● What you need to do
1. In the exhibition text, who were the two Indonesian guest curators of Revolusi!?
2. Render the stretch of the listing from the line containing "Where should I click to: Open" through the line containing "click(583, 188)" as a Markdown table with the columns Row and Line, leaving out blank lines.

● Source
# # # # # # #
From 11 February to 6 June 2022, the Rijksmuseum in Amsterdam hosted the first ever exhibition on the Indonesian Revolution of 1945-1949. The exhibition, Revolusi!, was jointly curated by Rijksmuseum curators Harm Stevens and Marion Anker and two Indonesian guest curators, Bonnie Triyana and Amir Sidharta, with contributions from others. It drew on art and the material cultural collections of the Rijksmuseum to present a story of the revolution.
The Rijksmuseum is a national art and history museum established in 1800 to inspire ‘patriotic feeling’. It is world famous for its art collections. In recent years it has adopted a more critical approach to Dutch history and its collections. In 2021 an exhibition entitled ‘Slavery’ explored trans-Atlantic slavery from the 17th to 19th centuries focusing on the stories of people who participated in, and resisted, slavery. The process of curating that exhibition inspired the Rijksmuseum to cease using the term ‘Golden Age’ because it celebrates the wealth and luxury of this era, attained through the practice of slavery.
Despite the passage of almost 80 years the Indonesian Revolution remains sensitive because it was a failed attempt to reclaim part of the Dutch empire. For a long time in the Netherlands, Indonesians defending the newly proclaimed Republic of Indonesia were referred to as ‘rebels’ and Dutch efforts to reinstate ‘law and order’ were referred to as ‘police actions.’ From 2012 onwards, there was increased attention on Dutch violence during the revolution due to a series of successful court cases filed by the widows of Indonesian men shot by Dutch soldiers in massacres.
# # # # # # #
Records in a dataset
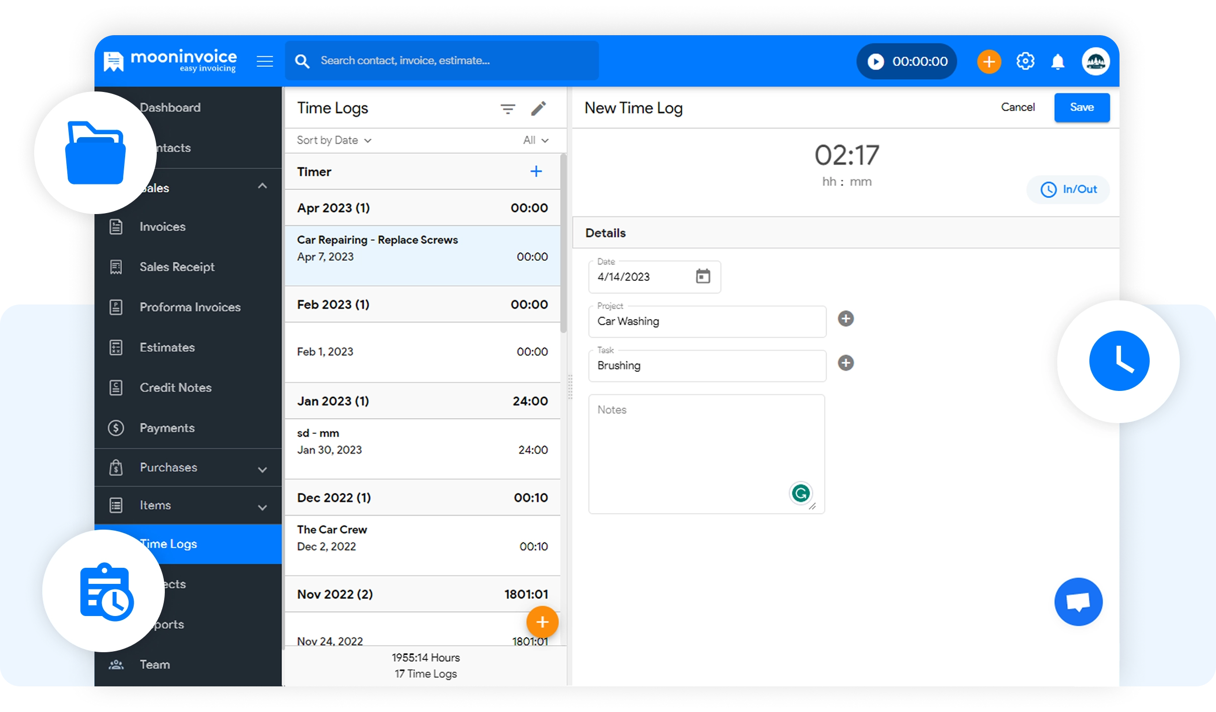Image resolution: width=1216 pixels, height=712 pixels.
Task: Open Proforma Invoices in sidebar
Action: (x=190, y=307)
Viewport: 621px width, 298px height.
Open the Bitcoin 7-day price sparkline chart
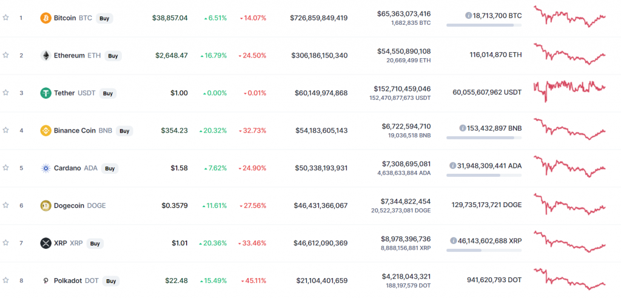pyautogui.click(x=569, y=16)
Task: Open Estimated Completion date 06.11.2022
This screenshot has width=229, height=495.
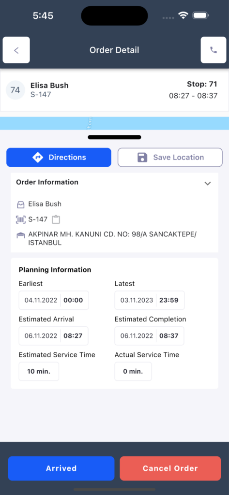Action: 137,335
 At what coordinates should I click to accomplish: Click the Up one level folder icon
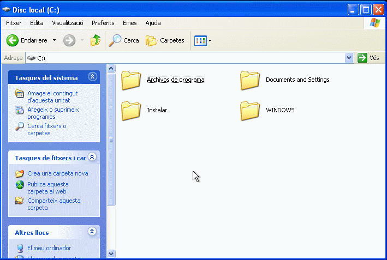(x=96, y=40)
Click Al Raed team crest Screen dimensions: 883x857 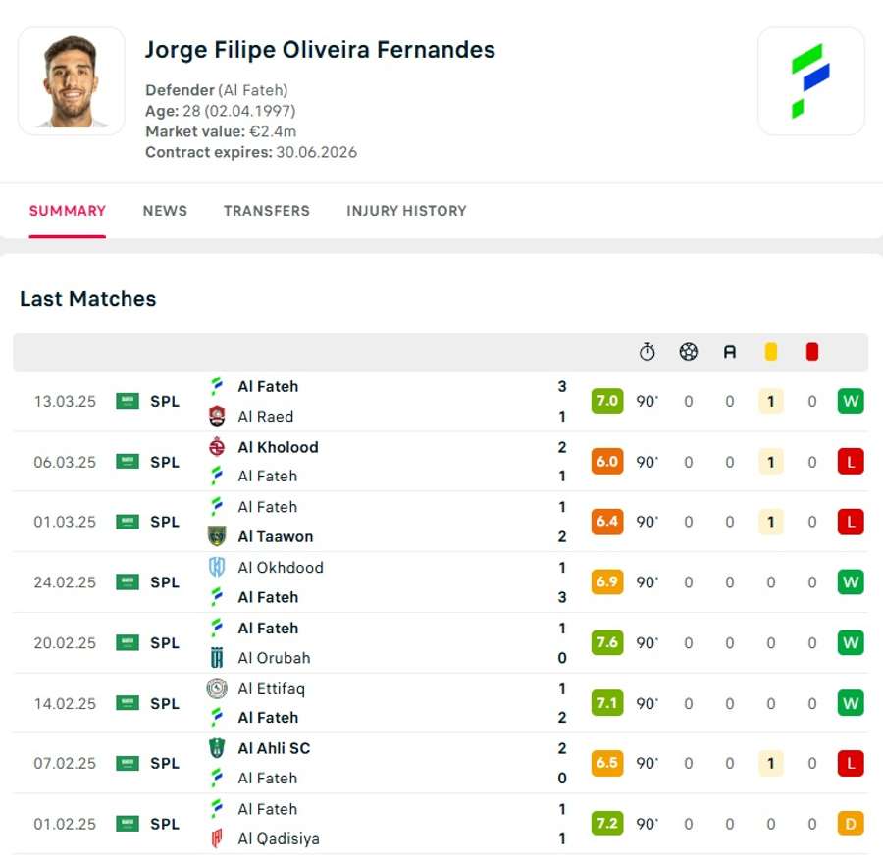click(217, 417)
# # # # # # #
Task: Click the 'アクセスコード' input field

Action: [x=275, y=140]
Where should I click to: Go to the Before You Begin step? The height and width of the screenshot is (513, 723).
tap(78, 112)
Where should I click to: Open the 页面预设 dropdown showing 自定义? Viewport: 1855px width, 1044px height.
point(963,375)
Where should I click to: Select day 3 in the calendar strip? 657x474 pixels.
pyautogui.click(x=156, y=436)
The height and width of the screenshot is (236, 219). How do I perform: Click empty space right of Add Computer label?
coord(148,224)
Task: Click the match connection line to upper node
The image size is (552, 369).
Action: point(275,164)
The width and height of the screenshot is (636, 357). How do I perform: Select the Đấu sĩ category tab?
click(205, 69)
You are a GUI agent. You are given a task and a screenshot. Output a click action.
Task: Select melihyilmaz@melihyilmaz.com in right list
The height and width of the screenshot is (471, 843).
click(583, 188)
# # # # # # #
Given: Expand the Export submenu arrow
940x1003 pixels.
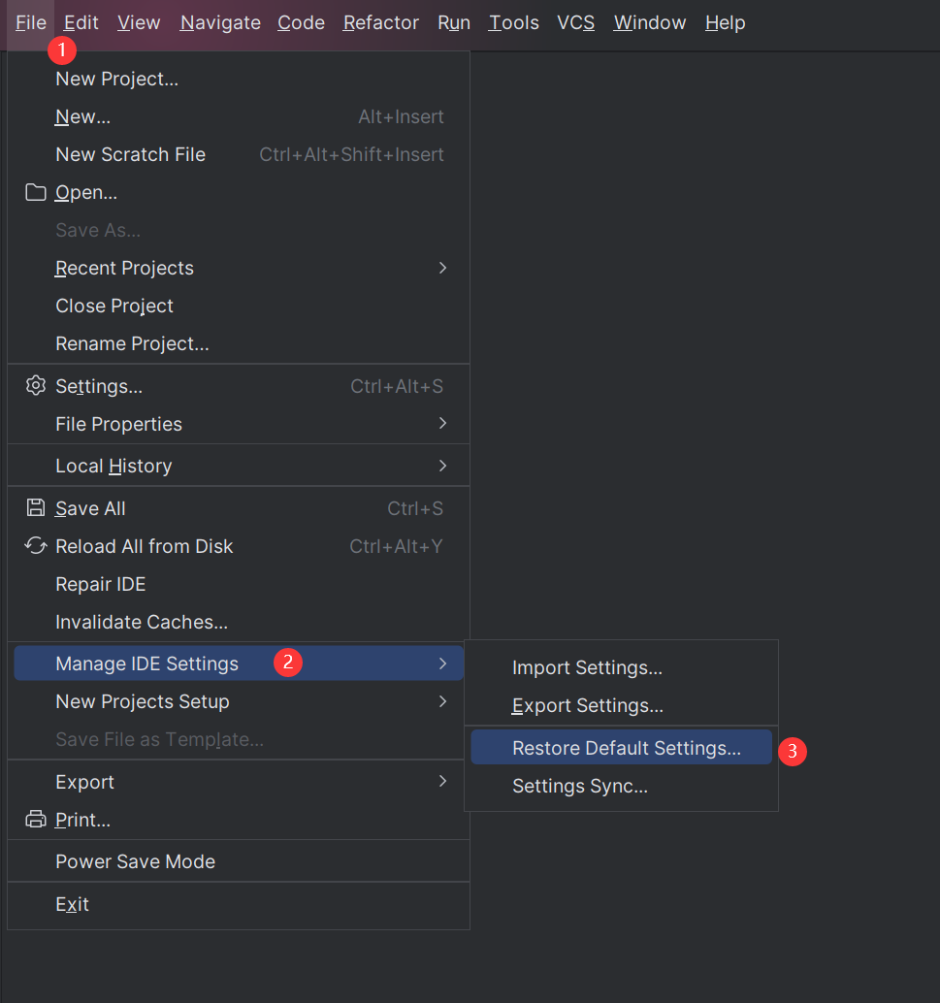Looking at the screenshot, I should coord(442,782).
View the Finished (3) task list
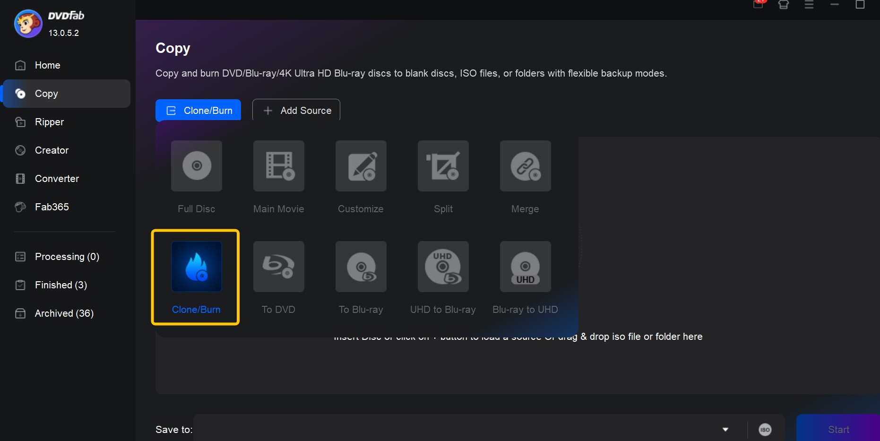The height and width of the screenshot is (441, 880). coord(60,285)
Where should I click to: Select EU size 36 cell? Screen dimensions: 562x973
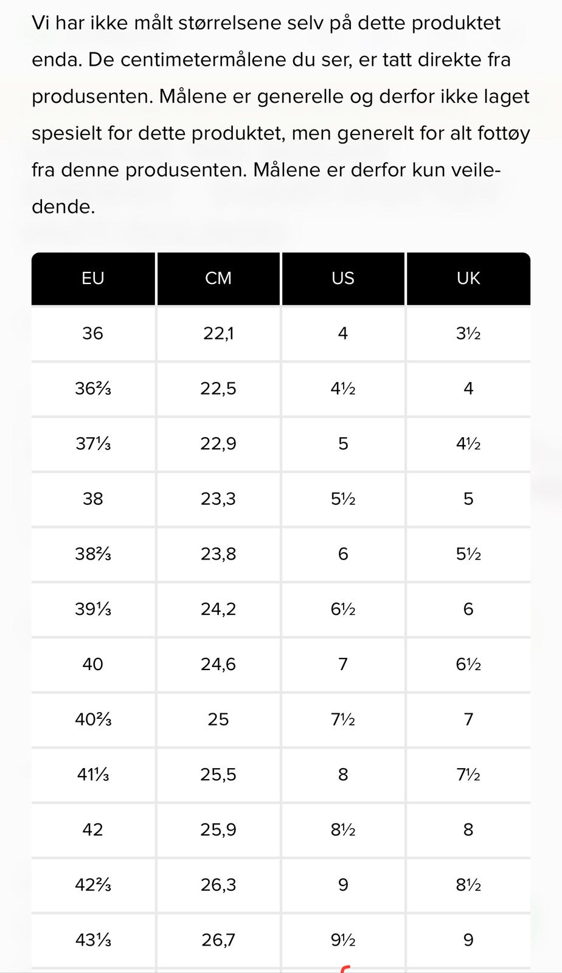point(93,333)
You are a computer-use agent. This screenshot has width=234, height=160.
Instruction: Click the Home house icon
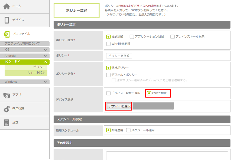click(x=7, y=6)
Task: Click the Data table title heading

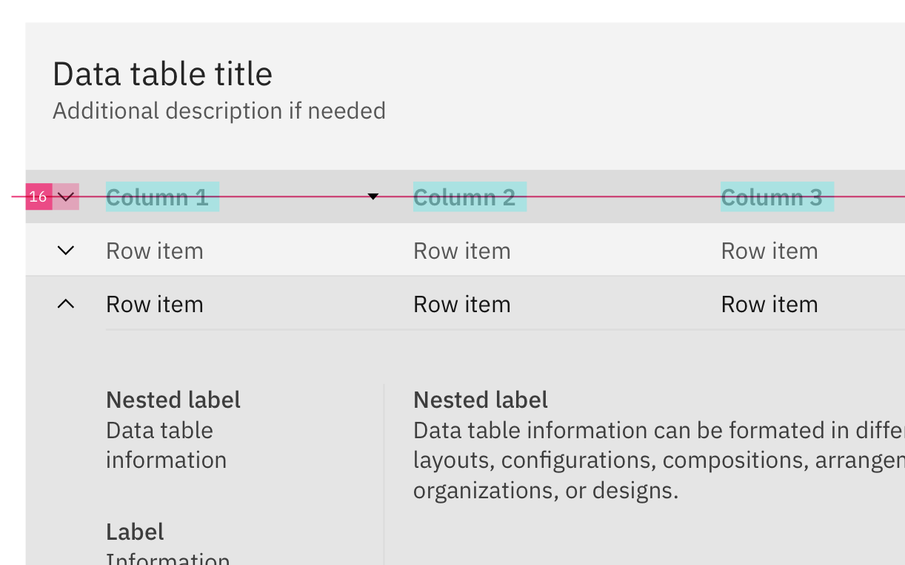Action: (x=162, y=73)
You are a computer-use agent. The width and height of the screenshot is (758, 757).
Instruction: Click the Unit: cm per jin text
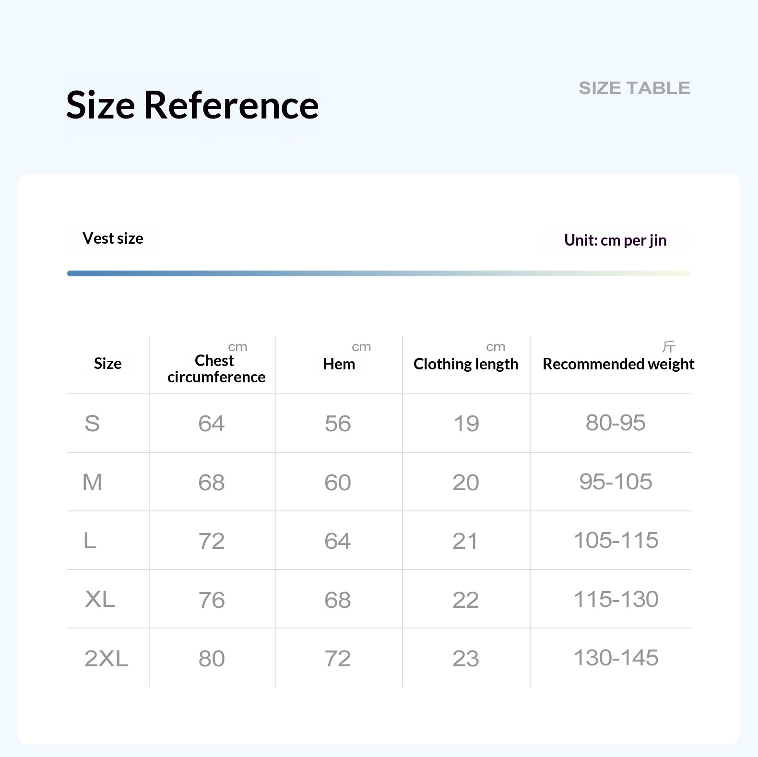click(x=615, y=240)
# # # # # # #
● Results for the exercise
1. Bonnie Triyana and Amir Sidharta.

2.
| Row | Line |
|---|---|
| 1 | Where should I click to: Open the 页面预设 dropdown showing 自定义? Viewport: 1855px width, 1044px height. |
| 2 | point(963,375) |
| 3 | Where should I click to: Select day 3 in the calendar strip? 657x474 pixels. |
| 4 | pyautogui.click(x=156, y=436) |
| 5 | The height and width of the screenshot is (236, 219). How do I perform: Click empty space right of Add Computer label? |
| 6 | coord(148,224) |
| 7 | Task: Click the match connection line to upper node |
| 8 | The image size is (552, 369). |
| 9 | Action: point(275,164) |
| 10 | The width and height of the screenshot is (636, 357). How do I perform: Select the Đấu sĩ category tab? |
| 11 | click(205, 69) |
| 12 | You are a GUI agent. You are given a task and a screenshot. Output a click action. |
| 13 | Task: Select melihyilmaz@melihyilmaz.com in right list |
| 14 | The height and width of the screenshot is (471, 843). |
| 15 | click(583, 188) |